At some point, we have to acknowledge the tremendous amount of faith that science requires, especially to the general public. The public’s exposure to science that it can understand is not much greater than the average Christian’s exposure to theology and religious education.
In both areas, they are taking a lot on faith; on the word of their teachers, and friends, and authority figures that the small example they see is proof of the way the world works. Religion offers up a handful of stories and the faith of billions throughout history as proof. To your average high school or liberal arts grad, science has only offered up a handful of experiments they’ve personally witnessed; fewer when you limit the sample to those they have been taught to a level of understanding.
We see it as absurd when people accept a doctrinal paradigm based on a few miracles; but in some ways, we are asking the same, and offering less. Religion offers a cohesive cosmology. One with a promise of eternal life; of justice for wrongs against us, and meaning to the life we have. Science offers a colder paradigm, incomplete by comparison. And it does not promise to answer any of the big questions; the meaning of life, our place in the world, the nature of self.
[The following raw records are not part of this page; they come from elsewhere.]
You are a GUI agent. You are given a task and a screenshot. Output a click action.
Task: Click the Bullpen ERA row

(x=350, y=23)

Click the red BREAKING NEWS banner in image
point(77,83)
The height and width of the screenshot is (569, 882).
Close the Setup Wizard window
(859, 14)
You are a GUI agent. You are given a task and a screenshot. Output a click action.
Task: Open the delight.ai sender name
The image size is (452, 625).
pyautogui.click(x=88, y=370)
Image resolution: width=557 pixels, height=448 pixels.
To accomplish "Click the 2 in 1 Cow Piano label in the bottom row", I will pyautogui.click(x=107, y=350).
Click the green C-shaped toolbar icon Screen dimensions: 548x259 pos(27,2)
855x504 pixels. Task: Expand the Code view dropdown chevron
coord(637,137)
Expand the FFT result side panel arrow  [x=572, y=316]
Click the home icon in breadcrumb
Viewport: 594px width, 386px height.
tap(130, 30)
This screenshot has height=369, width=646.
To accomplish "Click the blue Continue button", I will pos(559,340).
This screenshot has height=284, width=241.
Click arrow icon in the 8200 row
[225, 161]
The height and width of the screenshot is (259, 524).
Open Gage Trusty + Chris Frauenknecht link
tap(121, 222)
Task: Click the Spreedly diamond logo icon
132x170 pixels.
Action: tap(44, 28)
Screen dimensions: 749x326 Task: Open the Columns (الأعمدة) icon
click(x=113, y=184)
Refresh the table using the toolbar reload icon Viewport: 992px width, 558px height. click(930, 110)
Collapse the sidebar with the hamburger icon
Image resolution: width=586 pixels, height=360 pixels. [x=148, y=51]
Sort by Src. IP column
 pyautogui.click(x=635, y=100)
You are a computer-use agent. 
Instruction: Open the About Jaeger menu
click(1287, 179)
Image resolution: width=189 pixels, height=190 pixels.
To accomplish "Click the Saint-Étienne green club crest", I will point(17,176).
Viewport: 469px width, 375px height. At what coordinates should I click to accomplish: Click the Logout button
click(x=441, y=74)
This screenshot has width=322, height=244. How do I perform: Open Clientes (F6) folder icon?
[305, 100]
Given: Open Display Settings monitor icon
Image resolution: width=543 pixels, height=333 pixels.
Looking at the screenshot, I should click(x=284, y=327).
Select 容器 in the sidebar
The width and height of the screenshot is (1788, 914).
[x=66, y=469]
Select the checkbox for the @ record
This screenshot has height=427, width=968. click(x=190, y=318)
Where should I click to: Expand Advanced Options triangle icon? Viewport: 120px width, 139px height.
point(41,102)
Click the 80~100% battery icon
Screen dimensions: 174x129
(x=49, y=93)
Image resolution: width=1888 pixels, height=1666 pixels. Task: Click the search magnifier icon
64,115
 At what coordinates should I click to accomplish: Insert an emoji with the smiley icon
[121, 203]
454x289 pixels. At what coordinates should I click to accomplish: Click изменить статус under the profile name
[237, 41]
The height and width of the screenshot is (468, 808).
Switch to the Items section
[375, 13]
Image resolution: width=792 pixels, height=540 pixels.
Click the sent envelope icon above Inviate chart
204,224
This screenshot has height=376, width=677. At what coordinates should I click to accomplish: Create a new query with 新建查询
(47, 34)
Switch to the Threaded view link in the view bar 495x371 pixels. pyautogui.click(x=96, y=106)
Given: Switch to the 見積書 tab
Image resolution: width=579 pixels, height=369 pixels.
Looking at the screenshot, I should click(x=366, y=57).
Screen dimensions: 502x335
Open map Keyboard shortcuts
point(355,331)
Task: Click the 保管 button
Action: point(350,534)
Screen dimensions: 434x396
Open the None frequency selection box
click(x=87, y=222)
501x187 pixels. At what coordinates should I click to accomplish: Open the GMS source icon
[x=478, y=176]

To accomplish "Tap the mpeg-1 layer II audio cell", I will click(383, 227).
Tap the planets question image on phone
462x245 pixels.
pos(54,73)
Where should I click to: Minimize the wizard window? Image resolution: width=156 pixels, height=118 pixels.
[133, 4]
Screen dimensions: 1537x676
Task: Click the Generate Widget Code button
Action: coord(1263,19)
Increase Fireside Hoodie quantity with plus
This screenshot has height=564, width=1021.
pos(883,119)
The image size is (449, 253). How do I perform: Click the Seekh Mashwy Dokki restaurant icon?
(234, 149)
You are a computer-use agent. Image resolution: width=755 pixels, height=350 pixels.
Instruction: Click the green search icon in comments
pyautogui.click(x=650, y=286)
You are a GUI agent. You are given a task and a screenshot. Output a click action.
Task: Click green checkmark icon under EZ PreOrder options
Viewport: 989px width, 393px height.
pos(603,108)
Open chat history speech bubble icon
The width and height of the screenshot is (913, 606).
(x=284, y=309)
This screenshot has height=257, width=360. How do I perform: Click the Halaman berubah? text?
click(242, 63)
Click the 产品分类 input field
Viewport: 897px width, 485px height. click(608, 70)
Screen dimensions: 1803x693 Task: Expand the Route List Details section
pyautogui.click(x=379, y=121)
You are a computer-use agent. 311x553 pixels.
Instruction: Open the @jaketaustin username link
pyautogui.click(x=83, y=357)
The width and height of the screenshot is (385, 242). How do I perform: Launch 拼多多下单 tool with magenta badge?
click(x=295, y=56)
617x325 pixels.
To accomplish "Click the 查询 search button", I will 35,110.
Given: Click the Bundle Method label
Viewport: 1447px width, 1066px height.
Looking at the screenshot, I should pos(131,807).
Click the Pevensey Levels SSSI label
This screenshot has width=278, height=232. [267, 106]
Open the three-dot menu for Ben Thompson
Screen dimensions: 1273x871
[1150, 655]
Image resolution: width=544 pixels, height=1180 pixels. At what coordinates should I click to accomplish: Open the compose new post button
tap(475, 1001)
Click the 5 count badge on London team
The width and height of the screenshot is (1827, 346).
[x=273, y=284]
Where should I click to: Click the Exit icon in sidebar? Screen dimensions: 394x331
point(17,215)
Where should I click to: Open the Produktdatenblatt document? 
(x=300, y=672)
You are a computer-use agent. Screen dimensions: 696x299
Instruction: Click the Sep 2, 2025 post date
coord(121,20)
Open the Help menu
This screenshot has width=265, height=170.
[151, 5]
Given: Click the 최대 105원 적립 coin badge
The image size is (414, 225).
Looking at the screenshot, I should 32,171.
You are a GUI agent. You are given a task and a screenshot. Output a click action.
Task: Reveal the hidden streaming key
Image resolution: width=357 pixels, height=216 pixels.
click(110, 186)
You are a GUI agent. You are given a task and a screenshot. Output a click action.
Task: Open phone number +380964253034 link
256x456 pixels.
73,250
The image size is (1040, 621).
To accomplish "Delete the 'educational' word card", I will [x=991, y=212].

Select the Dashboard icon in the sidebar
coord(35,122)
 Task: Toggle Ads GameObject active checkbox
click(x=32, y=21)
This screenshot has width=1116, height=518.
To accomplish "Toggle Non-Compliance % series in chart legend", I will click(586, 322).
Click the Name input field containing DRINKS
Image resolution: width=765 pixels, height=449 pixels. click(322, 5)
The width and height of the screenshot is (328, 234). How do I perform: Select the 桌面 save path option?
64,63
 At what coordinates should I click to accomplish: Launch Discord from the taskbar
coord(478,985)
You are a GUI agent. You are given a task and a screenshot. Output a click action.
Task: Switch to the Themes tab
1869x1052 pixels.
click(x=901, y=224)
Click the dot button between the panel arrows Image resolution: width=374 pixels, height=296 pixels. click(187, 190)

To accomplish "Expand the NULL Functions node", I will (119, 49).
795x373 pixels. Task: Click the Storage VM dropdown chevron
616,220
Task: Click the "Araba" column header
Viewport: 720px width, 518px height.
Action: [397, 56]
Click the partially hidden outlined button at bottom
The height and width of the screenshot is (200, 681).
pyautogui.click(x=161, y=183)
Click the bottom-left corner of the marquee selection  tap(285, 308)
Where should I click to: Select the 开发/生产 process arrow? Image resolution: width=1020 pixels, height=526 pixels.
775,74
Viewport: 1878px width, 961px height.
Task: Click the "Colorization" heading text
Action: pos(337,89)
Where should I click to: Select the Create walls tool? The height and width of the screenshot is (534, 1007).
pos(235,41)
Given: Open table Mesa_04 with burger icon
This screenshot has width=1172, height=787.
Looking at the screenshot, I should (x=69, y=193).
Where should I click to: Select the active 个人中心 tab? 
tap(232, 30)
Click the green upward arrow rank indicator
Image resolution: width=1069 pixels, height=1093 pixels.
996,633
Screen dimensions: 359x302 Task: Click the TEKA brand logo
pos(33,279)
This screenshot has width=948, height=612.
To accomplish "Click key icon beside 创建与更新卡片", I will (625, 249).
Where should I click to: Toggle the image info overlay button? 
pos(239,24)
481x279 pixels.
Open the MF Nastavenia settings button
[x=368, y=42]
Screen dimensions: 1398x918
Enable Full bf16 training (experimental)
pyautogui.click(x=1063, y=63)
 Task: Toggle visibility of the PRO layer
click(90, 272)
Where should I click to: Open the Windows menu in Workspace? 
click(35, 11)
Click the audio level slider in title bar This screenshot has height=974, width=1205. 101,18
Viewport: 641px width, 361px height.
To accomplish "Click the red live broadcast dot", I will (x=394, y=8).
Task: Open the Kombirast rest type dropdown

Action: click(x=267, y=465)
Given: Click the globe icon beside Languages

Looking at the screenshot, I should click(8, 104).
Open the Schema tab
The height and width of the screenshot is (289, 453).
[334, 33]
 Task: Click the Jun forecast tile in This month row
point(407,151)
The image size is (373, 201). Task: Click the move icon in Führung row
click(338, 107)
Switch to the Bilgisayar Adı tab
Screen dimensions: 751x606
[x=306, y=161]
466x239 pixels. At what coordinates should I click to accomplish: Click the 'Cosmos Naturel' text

We will lose the preaching game. We always will. It’s time to stop playing it. Our morality and ethics have evolved out of reason and evidence. Our highest virtue is that our conclusions about right and wrong, truth and falsehood are self-evident. They are reached by a reasoning, educated mind; they can be reached by any reasoning, educated mind on its own, given the same facts. We can not dictate right and wrong. We can not proclaim morality; each time we do we weaken the distinction between reason and faith.
We have got to play the teaching game, and we have got to play to win. We have to play it with kids, early and often -- teach them the benefits of holding ideas and belief up to experiment. Illustrate the power of reason, and reward its use. We don’t just need another Bill Nye -- we need a hundred.
We have to play the game with adults, because we’re running behind and we’ve got to convince parents of the necessity of comprehensive science education. We have to prove every point, the hard way. We don’t get to have doctrine -- that is a luxury we can not afford. (Though if things do get rough we always have lasers. Everybody loves lasers.)
Ultimately, religion and science both require leaps of faith. Even the experienced scientist extends their paradigm into the unknown to say there will be a rational explanation for every question they encounter. They have faith that the unknowable won’t stay that way forever, even if they never find out the answer themselves. We have faith as a collective that, even though our understanding of the universe gets reformatted a lot (luminiferous aether, anyone?) that we are headed in the right direction; that our methods are sound.
We have to accept the need for faith in our paradigm, if we intend to spread it. And we have to earn that faith with an understanding that it will take time. Religion has millennia on us. And science (that isn’t laughably bad) is only a few generations old.